Condamine Catchment Assoc meeting talks land management

The Condamine Catchment Management Association held its Annual General Meeting last week with around 25 attendees coming from across the Towooomba Region including Jondaryan, Oakey, Millmerran and Mount Kent near Nobby.


Condamine Catchment Association executive Mary-Lou Gittins, guest speaker Gillian Meppem (CEO of Southern Queensland Landscapes) Anna Smith, Glenys Bowtell, Dr John Standley.
Condamine Catchment Association executive Mary-Lou Gittins, guest speaker Gillian Meppem (CEO of Southern Queensland Landscapes) Anna Smith, Glenys Bowtell, Dr John Standley.

At  the AGM, it was announced that Mary-Lou Gittins had stood down from her position as Chairperson of the Queensland Water & Land Carers group.

Following the meeting, which saw no change to the executive positions, the members heard a guest presentation from Southern Queensland Landscapes  (SQL) CEO Gillian Meppem.

CEO Meppem told the meeting that SQL is one of Queensland’s eleven not-for-profit natural resource management organisations, covering the Murray-Darling Basin and the Bulloo River catchment areas of the state.

Ms Meppem said the organisation’s catchment area covers 314,398 km, 28 Indigenous nations, and is home to home to 1162 animal species, 4309 plant species, 991 fungi species and over 260,000 people within six different bio-regions.

Perhaps the best way to sum up the work of Southern Queensland Landscapes is through Ms Meppem’s maxim “Agriculture and the environment aren’t separate things and never have been.”

Ms Meppem talked about how the group had 16 active projects, including locally through the “Growing Climate Smart Grazing in the Condamine River Basin” project, which encourages the planting of multi-species cover crops and perennial pasture and legumes for improved soil health.

Another current area of research is the Fish-Friendly Water Extraction project, focusing on the installation of fish screens over irrigation pumps to avoid fish being sucked into the pumps.

Although successful in New South Wales and Victoria, a challenge for the project in Queensland is that farmers here only put pumps in during high-flow periods.

SQL has a couple of local connections to the wider Oakey district area, with one board director Graham Cooke hailing from Jondaryan and Business Development Manager Jayne Thorpe living at Kingsthorpe.

The Condamine Catchment Management Association is set to host a meeting at the Oakey Urban Landcare centre on Thursday December 11th at 9.30am.

**LISTED ENTRIES:**
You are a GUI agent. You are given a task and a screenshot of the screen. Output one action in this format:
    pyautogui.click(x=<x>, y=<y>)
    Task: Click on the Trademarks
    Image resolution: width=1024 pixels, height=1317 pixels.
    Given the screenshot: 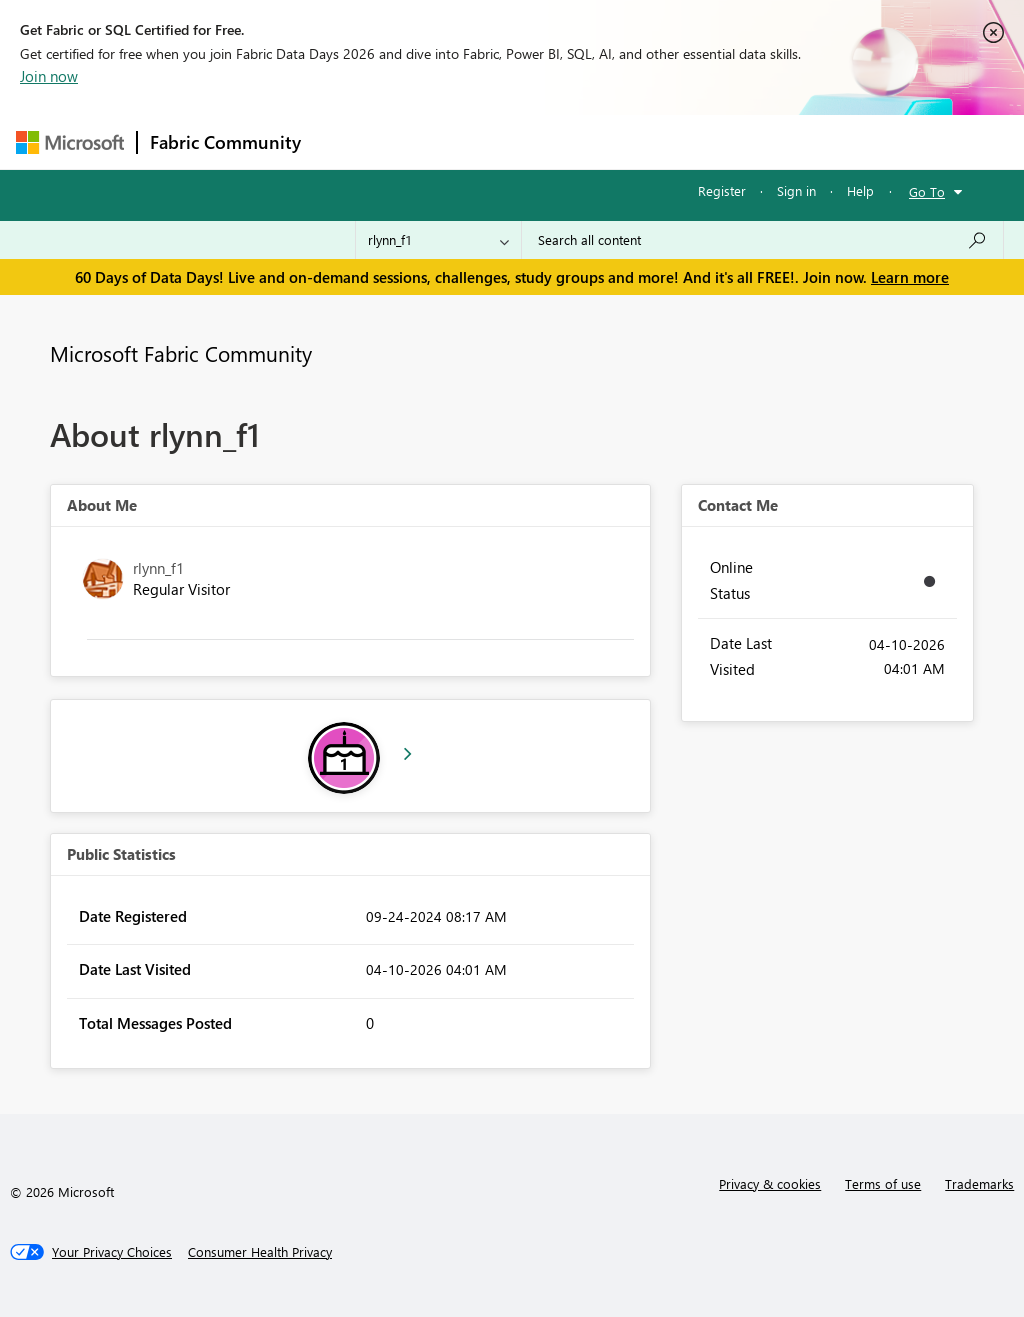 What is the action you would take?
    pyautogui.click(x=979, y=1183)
* * *
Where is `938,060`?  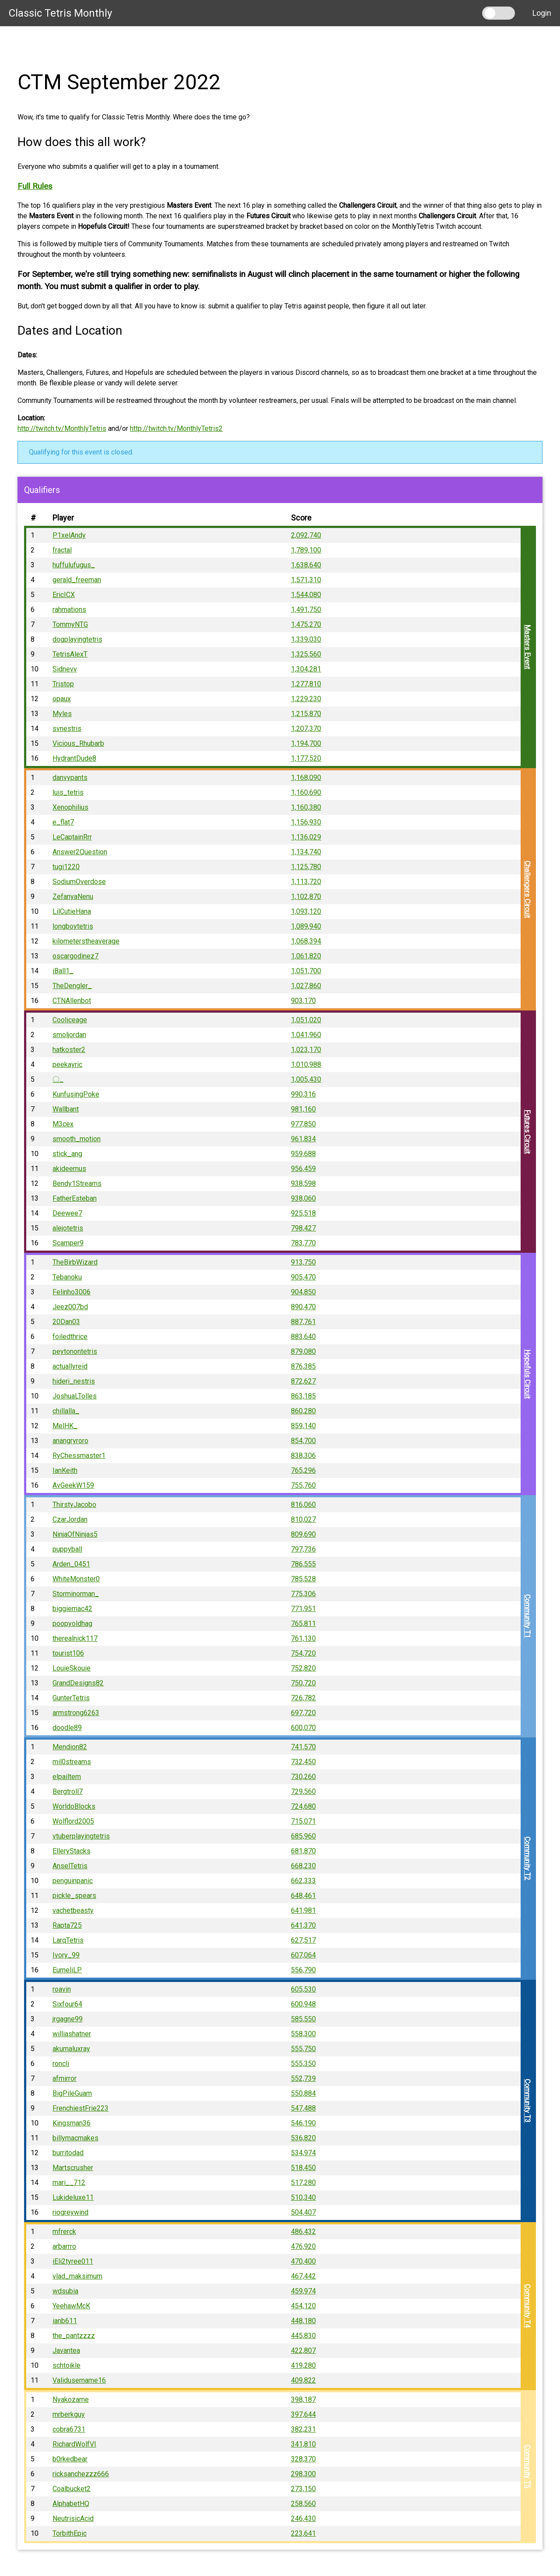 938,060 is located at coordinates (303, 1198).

**EXERCISE TASK:**
Quote the Condamine Catchment article between "Ms Meppem talked" and "into the pumps.", inclusive. The rows were taken from a different source than the Condamine Catchment article.

**CORRECT OUTPUT:**
Ms Meppem talked about how the group had 16 active projects, including locally through the “Growing Climate Smart Grazing in the Condamine River Basin” project, which encourages the planting of multi-species cover crops and perennial pasture and legumes for improved soil health.

Another current area of research is the Fish-Friendly Water Extraction project, focusing on the installation of fish screens over irrigation pumps to avoid fish being sucked into the pumps.